Dynamics of light-induced activation in the PAS domain proteins LOV2 and PYP probed by time-resolved tryptophan fluorescence.

Light-induced activation of the LOV2-J alpha domain of the photoreceptor phototropin from oat is believed to involve the detachment of the J alpha helix from the central beta-sheet and its subsequent unfolding. The dynamics of these conformational changes were monitored by time-resolved emission spectroscopy with 100 ns time resolution. Three transitions were detected during the LOV2-J alpha photocycle with time constants of 3.4 mu s, 500 mu s, and 4.3 ms. The fastest transition is due to the decay of the flavin phosphorescence in the transition of the triplet LOV660L state to the singlet LOV390S signaling state. The 500 mu s and 4.3 ms transitions are due to changes in tryptophan fluorescence and may be associated with the dissociation and unfolding of the J alpha helix, respectively.
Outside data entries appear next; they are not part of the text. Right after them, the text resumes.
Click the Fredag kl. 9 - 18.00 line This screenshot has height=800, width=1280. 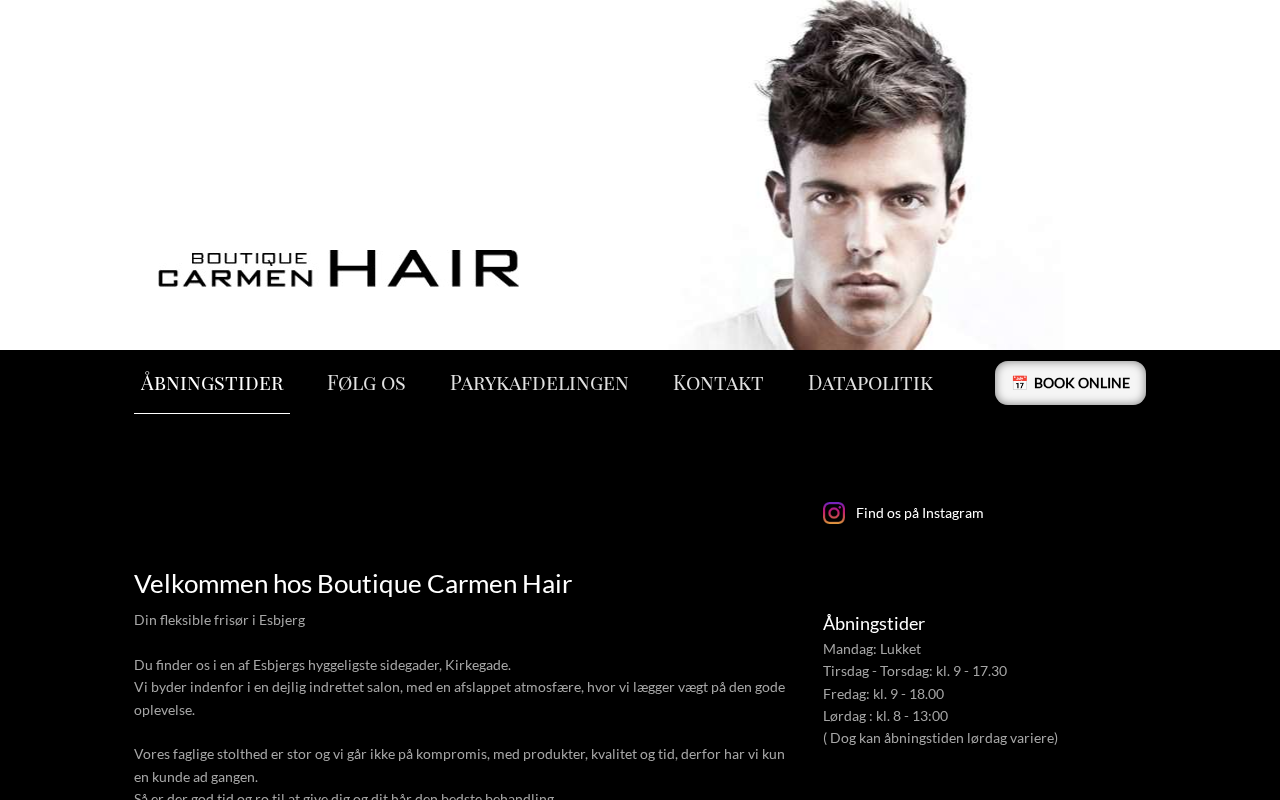884,694
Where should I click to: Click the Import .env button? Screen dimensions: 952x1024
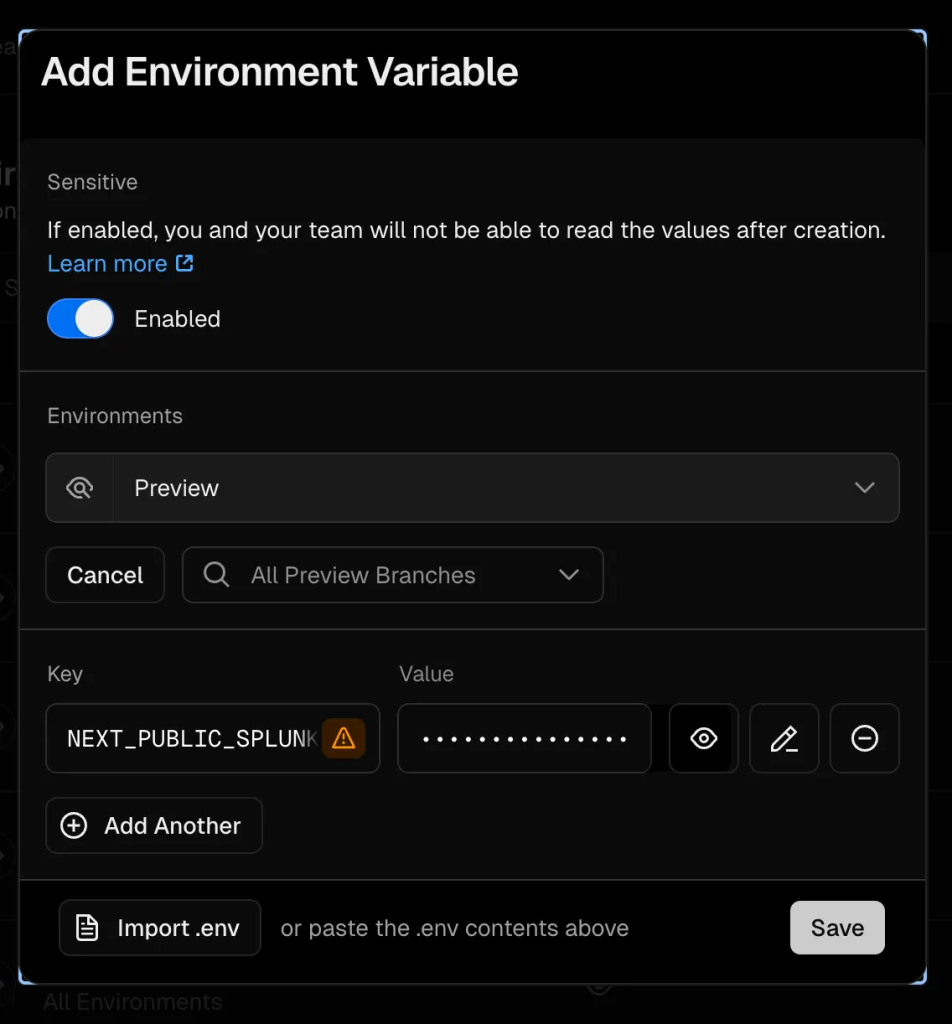point(160,928)
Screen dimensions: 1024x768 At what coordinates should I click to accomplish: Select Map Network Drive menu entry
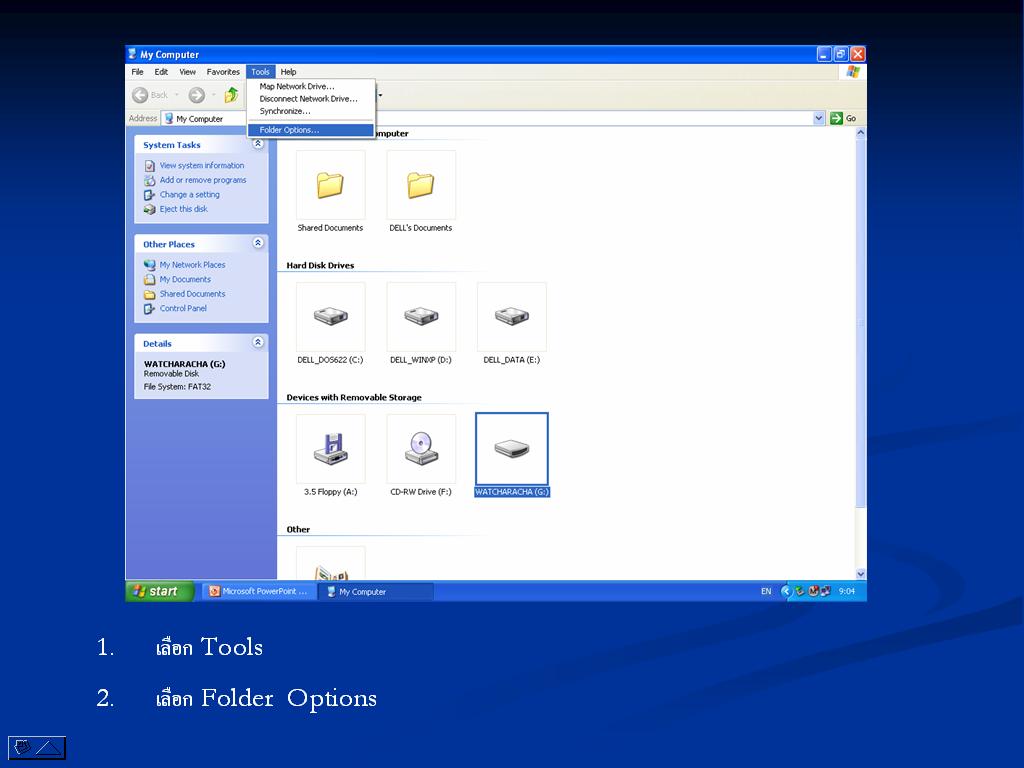pos(296,86)
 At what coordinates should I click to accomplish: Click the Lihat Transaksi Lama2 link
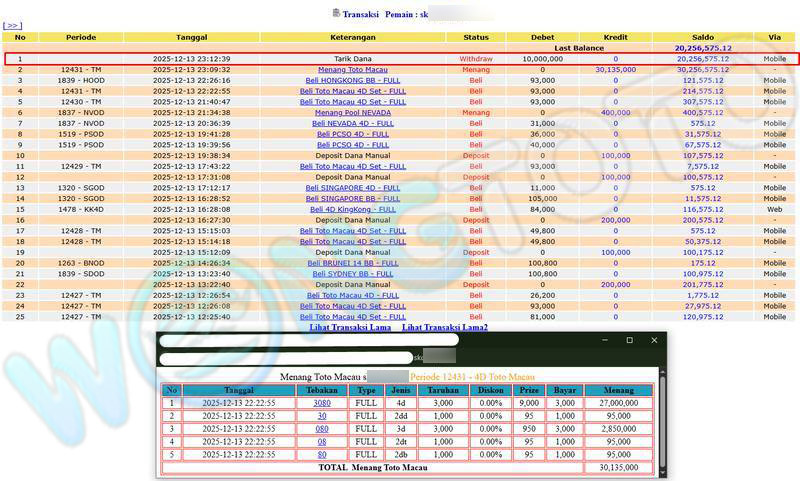(x=445, y=327)
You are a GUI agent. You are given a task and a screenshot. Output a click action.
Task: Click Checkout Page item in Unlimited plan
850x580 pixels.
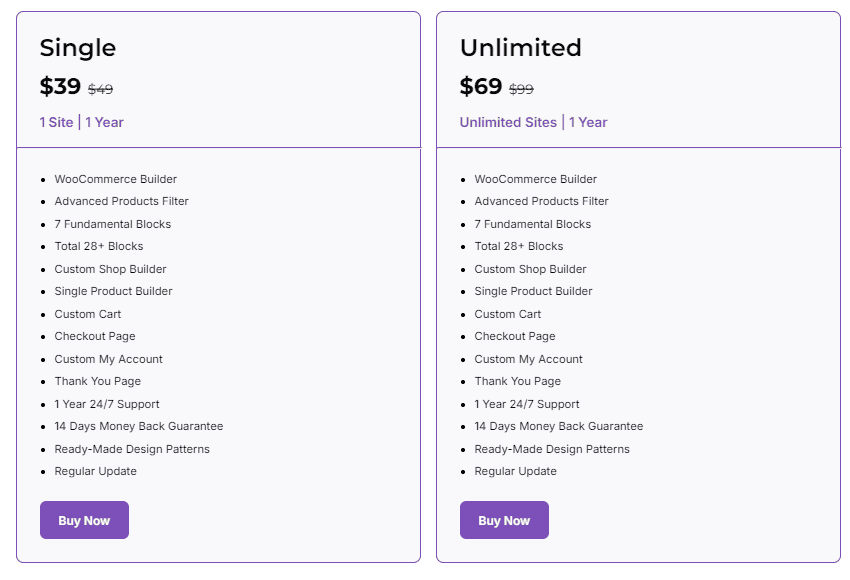point(515,336)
They are absent in the transient absorption signal of the flavin chromophore. The tryptophan fluorescence signal monitors structural changes outside the chromophore binding pocket and indicates that there are at least three LOV390S intermediates. Since the 500 mu s and 4.3 ms components are absent in a construct without the J alpha helix and in the mutant W557S, the fluorescence signal is mainly due to tryptophan 557. The kinetics of the main 500 mu s component is strongly temperature dependent with activation energy of 18.2 kcal/mol suggesting its association with a major structural change. In the structurally related PAS domain protein PYP the N-terminal cap dissociates from the central beta-sheet and unfolds upon signaling state formation with a similar time constant of similar to 1 ms. Using transient fluorescence we obtained a nearly identical activation energy of 18.5 kcal/mol for this transition.